5.Numeri. A proposito di palestra per la mente… A partire dal numero 20, in tedesco si devono dire prima le unità e poi le decine, poi dal 100 in su ci sono prima le centinaia, poi le unità e poi le decine, ma non preoccuparti, dal 1000 in su diventa tutto più facile.

6.Fantasia. La lunghezza quasi proverbiale delle parole tedesche deriva dalla possibilità di combinare più termini per farli diventare un’unica parola. Così possono nascere anche composti ad hoc come “coronamüde”, da “corona” (coronavirus) e “müde” (stanco). Ma ecco la parola più lunga che sia stata registrata in un dizionario tedesco, con ben 67 lettere: Grundstücksverkehrsgenehmigungszuständigkeitsübertragungsverordnung.

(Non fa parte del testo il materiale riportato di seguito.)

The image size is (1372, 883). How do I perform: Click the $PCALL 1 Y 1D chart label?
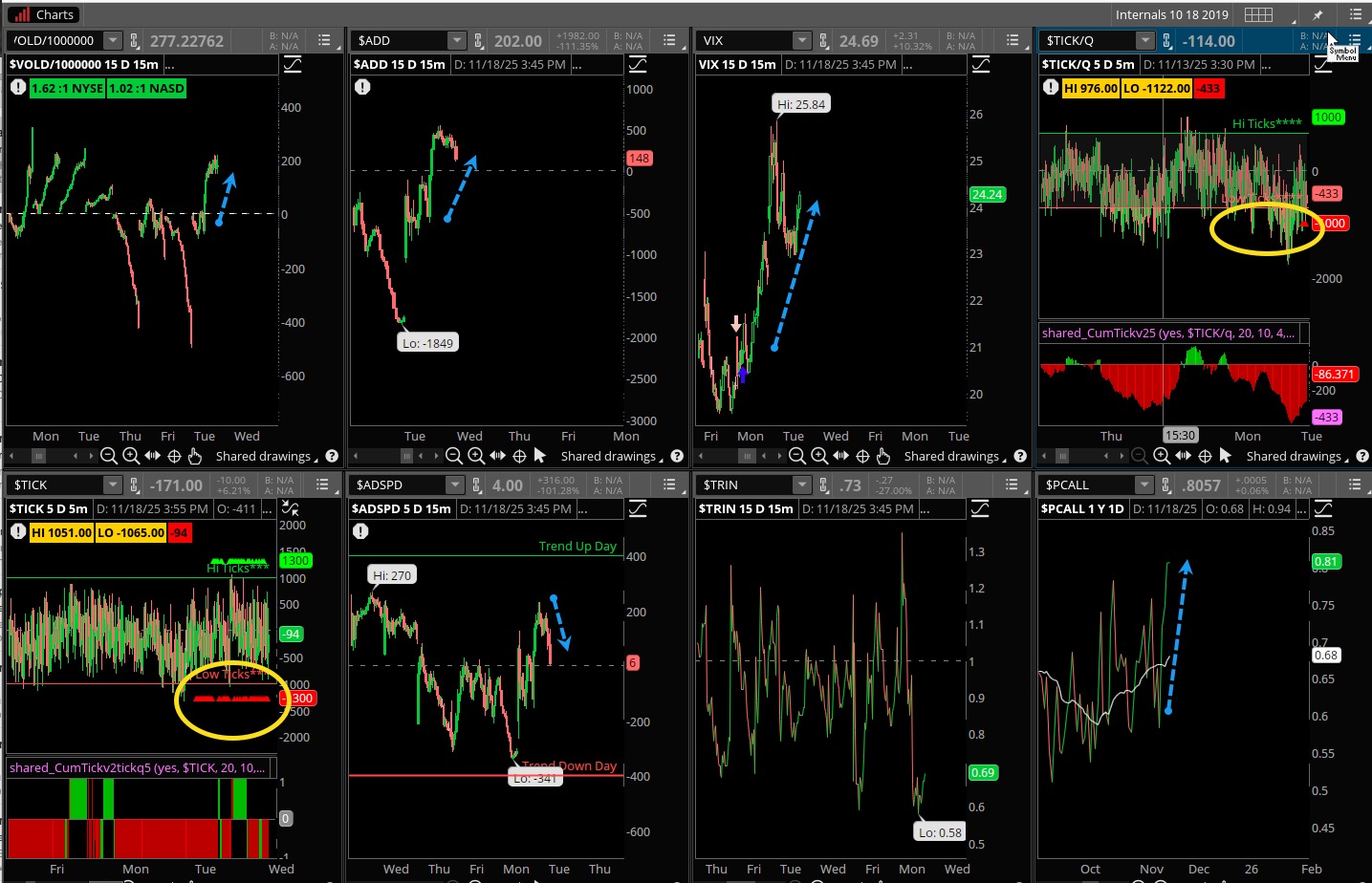(x=1082, y=508)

7.Cultura. La letteratura in lingua tedesca ha donato all’umanità grandi opere di poesia e prosa. Pensiamo a Goethe e tutti i poeti romantici, alle fiabe dei fratelli Grimm, ma anche a Thomas Mann, Franz Kafka (lo sapevi? Kafka era ceco, ma scriveva in tedesco), Bertolt Brecht, Günter Grass, Heinrich Böll e, in tempi più recenti, non dimentichiamo Michael Ende (l’autore di La storia infinita). Austria e Germania hanno inoltre una lunga tradizione cinematografica: certamente conoscerai Wim Wenders e magari hai visto Good Bye, Lenin! di Wolfgang Becker, ma in lingua originale, lo sai, è tutta un’altra storia. E non dimenticare che i paesi di lingua tedesca hanno dato i natali a importantissimi filosofi come Immanuel Kant, Friedrich Nietzsche, Arthur Schopenhauer, Hannah Arendt e anche al fondatore della psicoanalisi, Sigmund Freud. Vuoi davvero capire i loro scritti? Per cogliere i loro giochi di parole senza aver bisogno di lunghe note esplicative e per pronunciare correttamente i loro nomi e non fare mai brutta figura, il tedesco è la tua carta vincente. Germania, Austria, Svizzera e Liechtenstein sono anche oggi all’avanguardia nel mondo delle arti visive e performative. Conosci Anselm Kiefer, o il Tanztheater Wuppertal di Pina Bausch? È il momento di aggiornarsi!